*** Opening of Data records ***
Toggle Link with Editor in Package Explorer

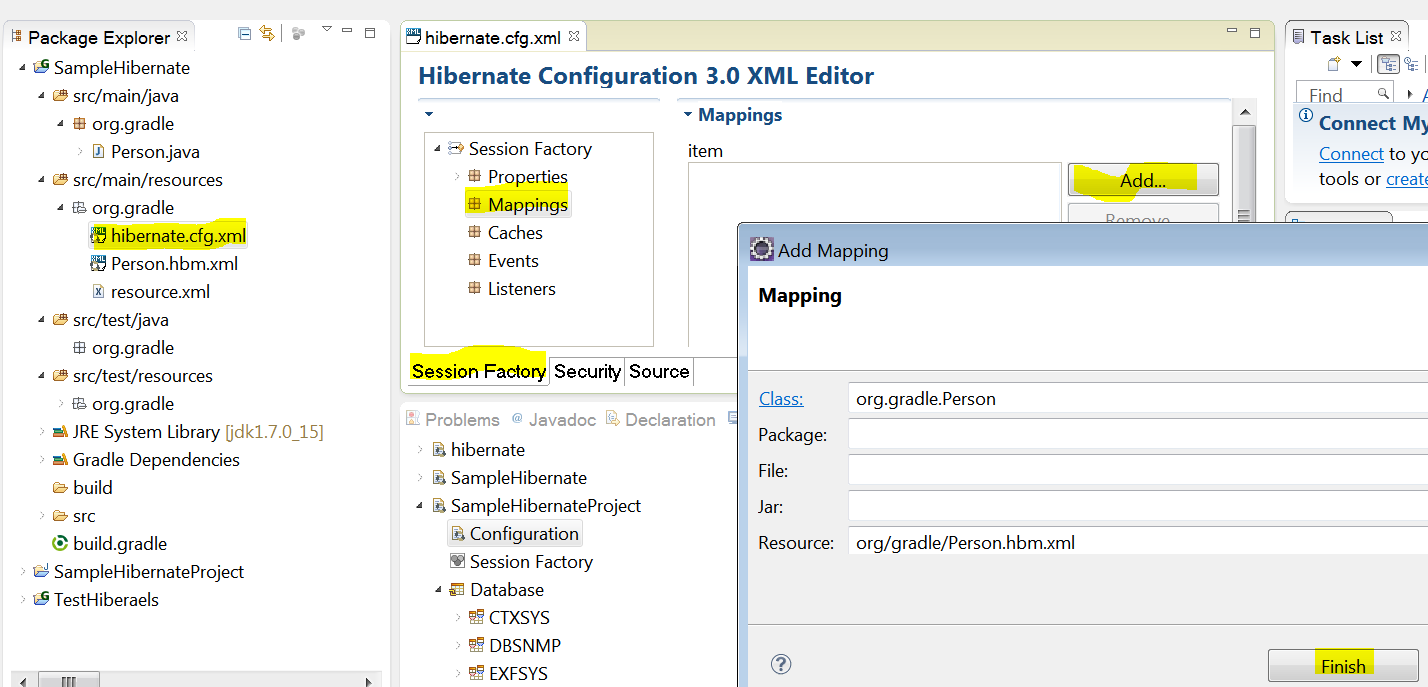tap(267, 33)
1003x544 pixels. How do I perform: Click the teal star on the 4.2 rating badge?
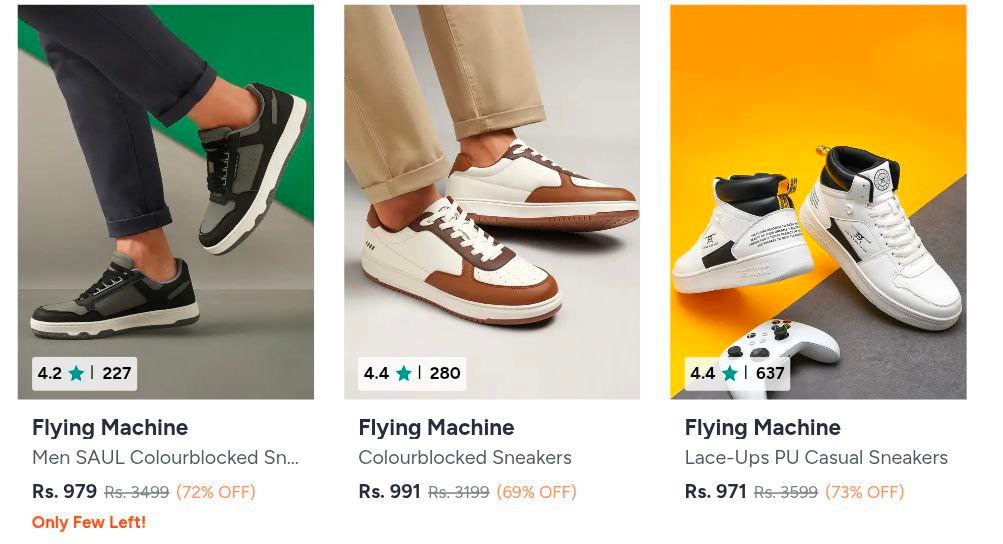pos(76,374)
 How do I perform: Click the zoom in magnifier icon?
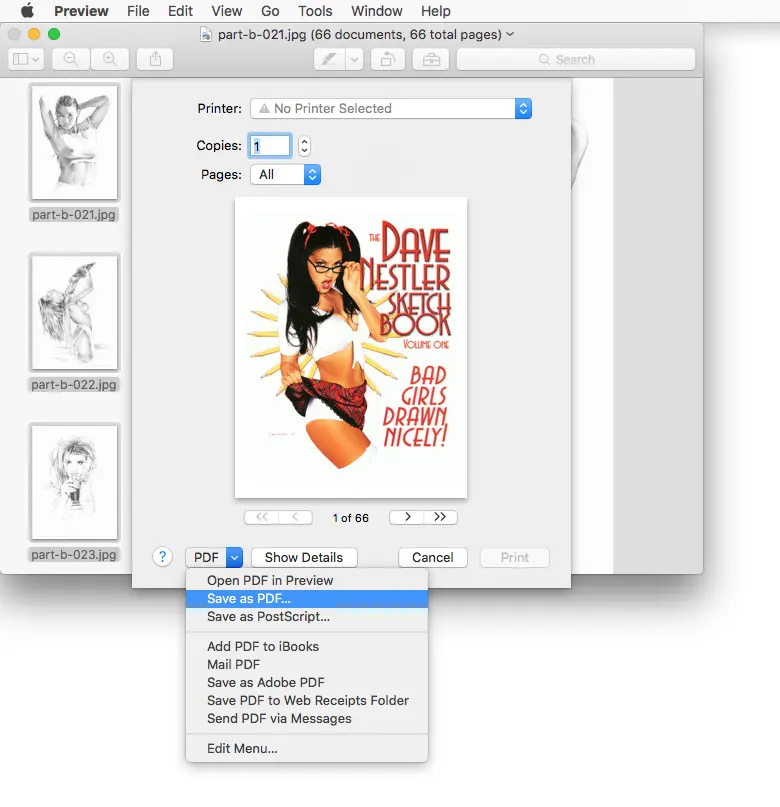(x=110, y=59)
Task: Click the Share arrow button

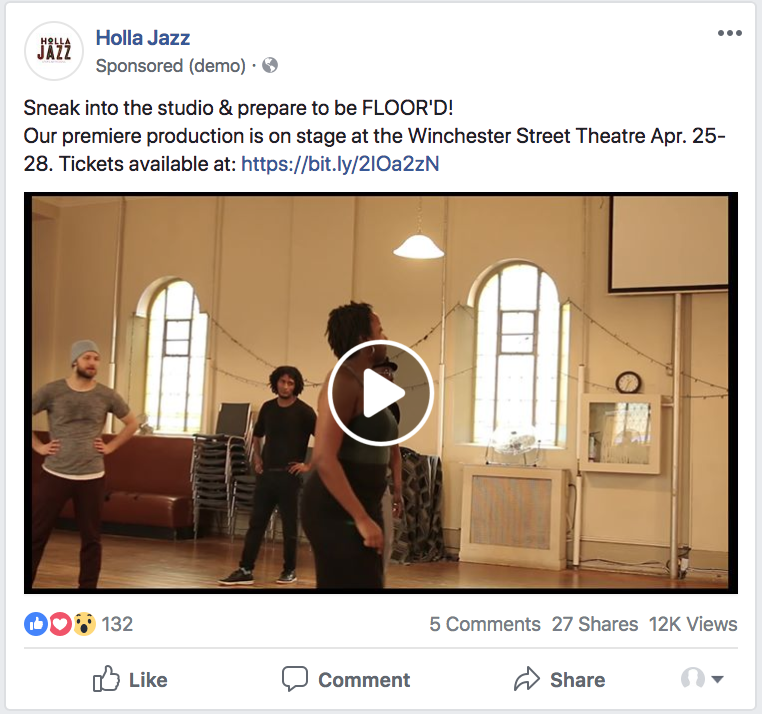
*** Close of Data records ***
**Task item:** The answer must be the entries above, printed exactly, with no pictures.

**Finished exercise:**
Toggle Link with Editor in Package Explorer

tap(267, 33)
1003x544 pixels. How do I perform: Click the teal star on the 4.2 rating badge?
pos(76,374)
 How do I perform: Click the zoom in magnifier icon?
(x=110, y=59)
Task: Click the Share arrow button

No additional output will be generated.